:: Instruções e requisitos ::
Reescreva o texto sobre Leonardo Tonus desde "Professor da universidade" até "imerso em histórias.", inclusive, trocando "Sorbonne" por "Universidade Sorbonne".

:: Trecho do texto ::
/---

Professor de uma das mais importantes universidades de Paris, ele conversou com o site RJ sobre vida, carreira e a sua mais nova aventura, um livro de poemas

O professor e escritor está no Brasil para lançar o seu primeiro livro O professor e escritor está no Brasil para lançar o seu primeiro livro  - Foto: Gustavo Gloria

Professor da universidade mais famosa de Paris, a Sorbonne, Leonardo Tonus é o nome do Brasil quando se fala em ensino de literatura nacional na capital da França. Há 30 anos no país europeu e há 18 lecionando, o brasileiro é destaque na área e agora aventura-se do outro lado das letras, como escritor. Reuniu os poemas que vem escrevendo ao longo da vida e os distribui nas 96 páginas do livro batizado de "Agora vai ser assim", que lança em várias cidades do País. Em papo com o site Roberta Jungmann, na biblioteca da Academia Pernambucana de Letras, o estudioso se revelou em citações, conhecimento e simpatia de sobra. Versou sobre si, sobre a expatriação e sobre a delícia que é estar imerso em histórias. 

Tonus é referência em Paris quando se fala em literatura brasileira

Tonus é referência em Paris quando se fala em literatura brasileira - Crédito: Gustavo Gloria

VIDA E CARREIRA

Filho de imigrantes italianos, Leonardo viveu a pluralidade de culturas desde cedo, em casa, no bairro de São Judas, em São Paulo. Com vizinhos de várias nacionalidades, ele pôde ter contato com costumes de outros lugares apenas atravessando a rua. A dupla nacionalidade foi decisiva para ir viver na Europa, em 1988. Tonus estudava música no Brasil, e esse foi o objetivo pelo qual viajou, inicialmente para Alemanha. Também cursava letras, voltado para alemão e latim, fundamentais para a formação de músico de coral.

Foi só na França que retornou à área de letras. Fez graduação e depois especializações em literatura brasileira, sempre com o olhar voltado para a figura do imigrante nas produções do nosso País. Seus trabalhos de mestrado, doutorado e livre-docência são todos voltados para a imigração, vista sob o olhar curioso e sensível de quem reconhece a importância do multiculturalismo e do resgate da humanidade.

\---

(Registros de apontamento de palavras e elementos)
/---

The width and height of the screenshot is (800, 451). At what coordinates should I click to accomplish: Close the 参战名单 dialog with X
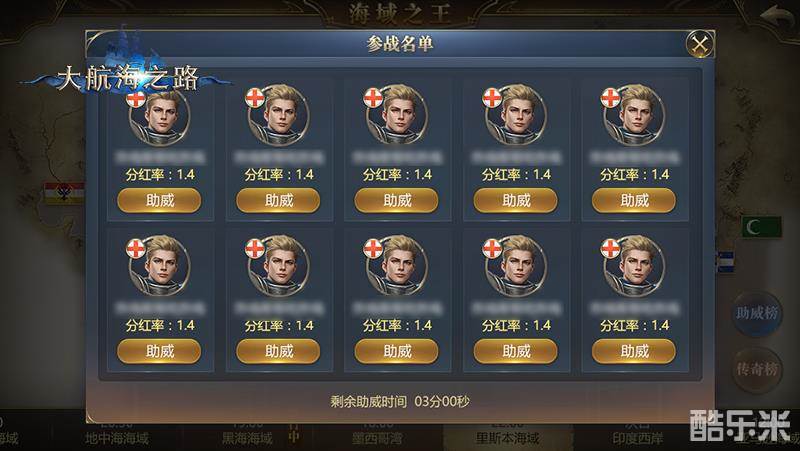pos(699,44)
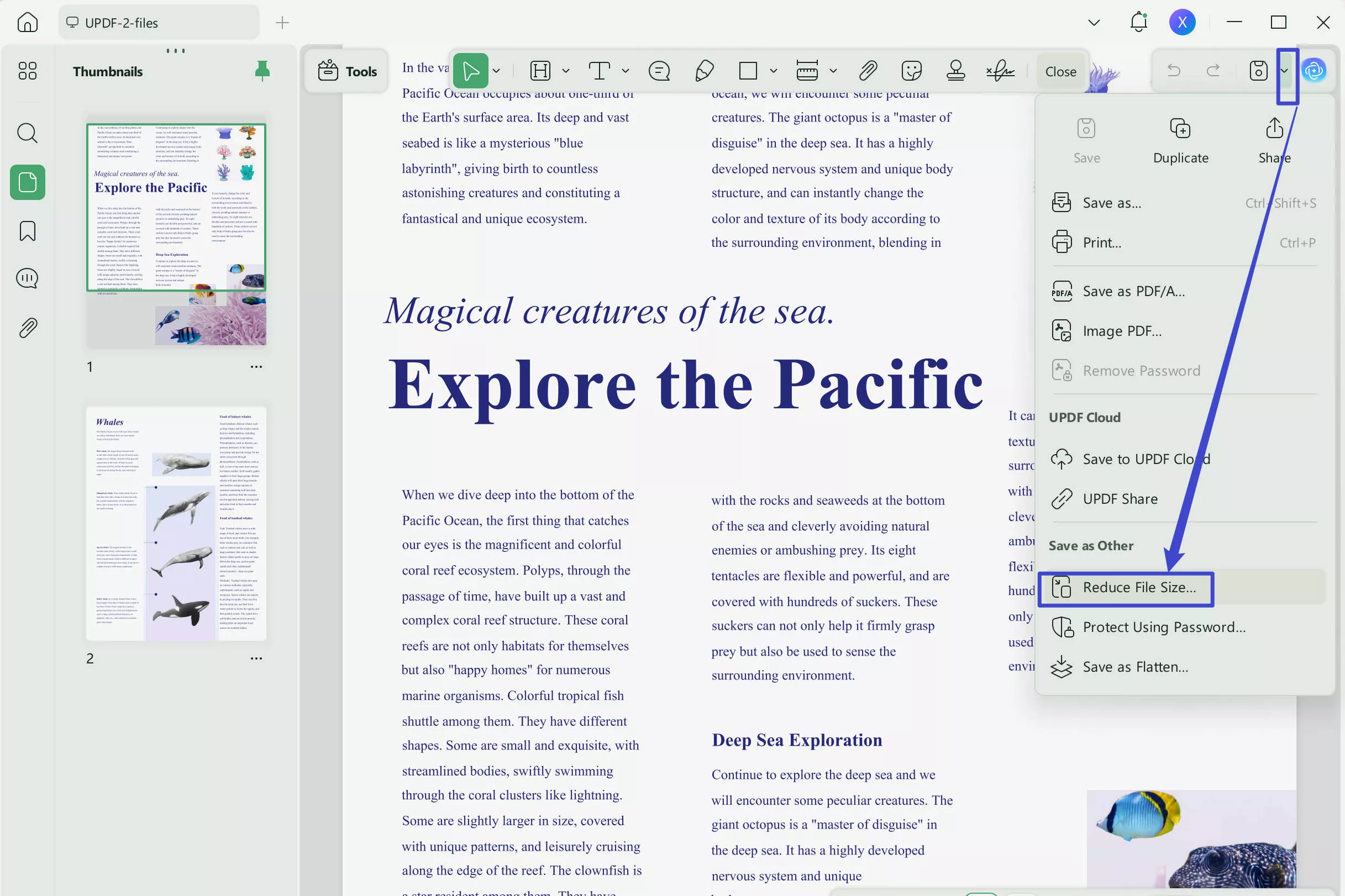
Task: Open the attachments panel in the sidebar
Action: (27, 328)
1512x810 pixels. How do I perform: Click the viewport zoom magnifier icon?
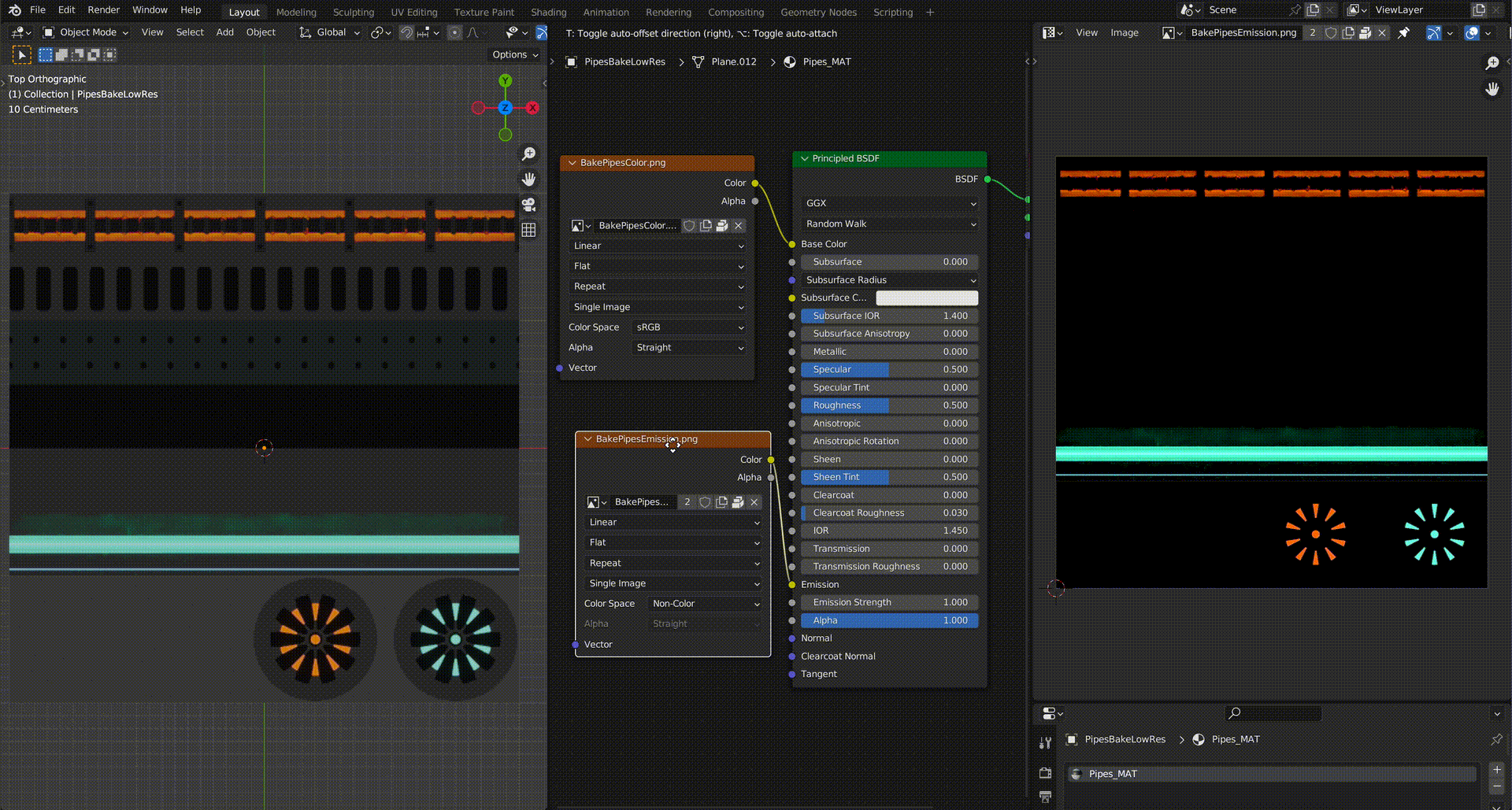click(x=528, y=154)
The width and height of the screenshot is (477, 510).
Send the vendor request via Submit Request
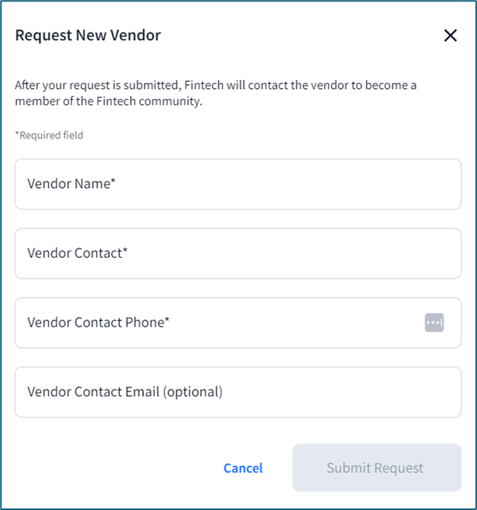click(377, 468)
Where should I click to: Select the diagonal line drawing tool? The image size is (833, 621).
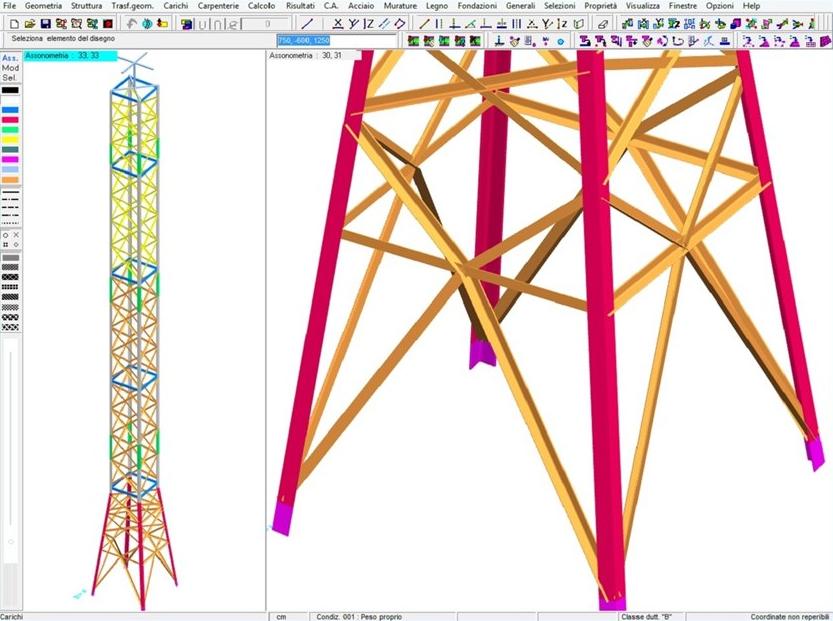(307, 23)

\---

:: Resultado do exercício ::
Professor da universidade mais famosa de Paris, a Universidade Sorbonne, Leonardo Tonus é o nome do Brasil quando se fala em ensino de literatura nacional na capital da França. Há 30 anos no país europeu e há 18 lecionando, o brasileiro é destaque na área e agora aventura-se do outro lado das letras, como escritor. Reuniu os poemas que vem escrevendo ao longo da vida e os distribui nas 96 páginas do livro batizado de "Agora vai ser assim", que lança em várias cidades do País. Em papo com o site Roberta Jungmann, na biblioteca da Academia Pernambucana de Letras, o estudioso se revelou em citações, conhecimento e simpatia de sobra. Versou sobre si, sobre a expatriação e sobre a delícia que é estar imerso em histórias.